The respite in the Cold War has not changed the fundamental nature of the international system. It has only changed the balance of power within the system. The current crisis in the Persian Gulf has revealed that the decline of Moscow has not meant the rise of Washington. Indeed, just the opposite has occurred. Instead of seeing changes in Eastern Europe and the collapse of the Soviet economy as an opportunity for America to regain the superior position lost in the 1970’s, American leaders have taken events as an excuse to do even less.

The decline of both superpowers provides an opportunity for regional powers to expand. Iraq is the first, but will not be the last, to take advantage of this change in the global balance. At the same time, American military capabilities will be drastically reduced by politicians whose primary interest is cutting the budget.

The day after Iraq invaded. President Bush proclaimed a new force reduction target; a 25 percent cut in active forces by 1995 instead of by the 1997 date set earlier. This is still not enough for congressional Democrats who want the military cut by a full third. The argument is that with the Soviet threat reduced in Europe, the United States now has a vast surplus in military capability that should be reduced. What is forgotten is that throughout the Cold War, America and its NATO allies operated at a huge deficit in conventional forces versus the Soviet Union-Warsaw Pact, a deficit that required the West to rely on the early use of nuclear weapons should war erupt.

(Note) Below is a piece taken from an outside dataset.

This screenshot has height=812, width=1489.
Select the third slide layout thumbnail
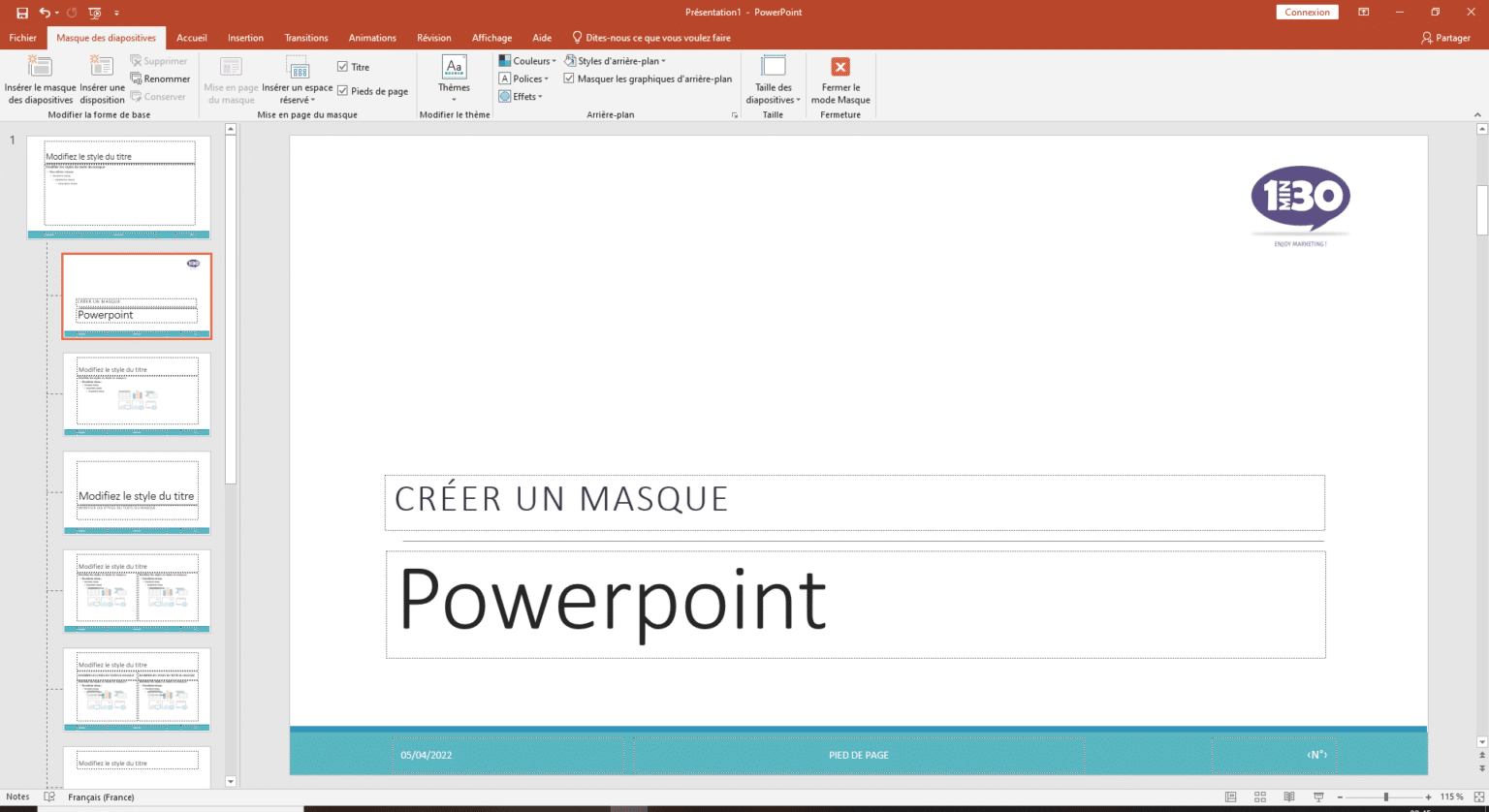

The Iraqi challenge has revealed that current U.S. force levels still show a deficit. Even if every division and tactical air unit could be transported from Europe to Saudi Arabia by magic (the only way it could be done given the lack of sea and airlift capacity), it is an open question whether these forces could defeat the battle-hardened million-man army of Hussein that would outnumber them by more than three to one. Of course, the question will soon be moot as American forces are brought home from Europe to be deactivated.

It is bad enough that budget decisions are being made with a blind eye to current events. But to make plans based on the notion that nothing adverse will happen the rest of the decade is irresponsible in the extreme. Political change in Europe may make it prudent to withdraw some or most of the American units now stationed there. However, these units should be retained as a strategic reserve in the United States, combat ready and supported by expanded transport and logistical capabilities. There is a high probability that they will be needed elsewhere.

The notion that America only needs a small “contingency army” composed of light units (paratroopers, rangers, infantry) without the heavy armored units deployed in Europe is dangerous nonsense. Equally false is the notion that aircraft carriers, cruise missiles, and stealth fighters are only needed to fight the Soviets. Tanks, heavy artillery, jets, submarines, and missile systems of all types fill the arsenals of governments around the world. Forty-one Third World states possess a total of over 250 submarines. A dozen regimes have 1,000 or more heavy tanks (Iraq has 5,500, triple what the U.S. has in Europe). Forty have domestic armament industries. Many states in Latin America, Asia, and the Middle East are developing ballistic missiles of intermediate range. And Iraq has successfully tested a three-stage rocket it claims can reach orbit (meaning it could be used as an ICBM). Nuclear, chemical, and even biological weapon technologies have also proliferated. The countries acquiring these new systems (Argentina, India, Iran, Iraq, North Korea, and Syria) would require a substantial military effort to subdue.

But in the current domestic political environment, the United States will not take the steps necessary to create or maintain a military capability of sufficient global reach to protect its interests. It thus risks becoming a larger version of Kuwait, a nation of great wealth but with major assets left exposed. The plundering process started long ago (OPEC’s 1973 grab in the wake of America’s retreat from Vietnam being the most obvious) but will now accelerate. Those who believe that they can trade iron for gold end up with neither.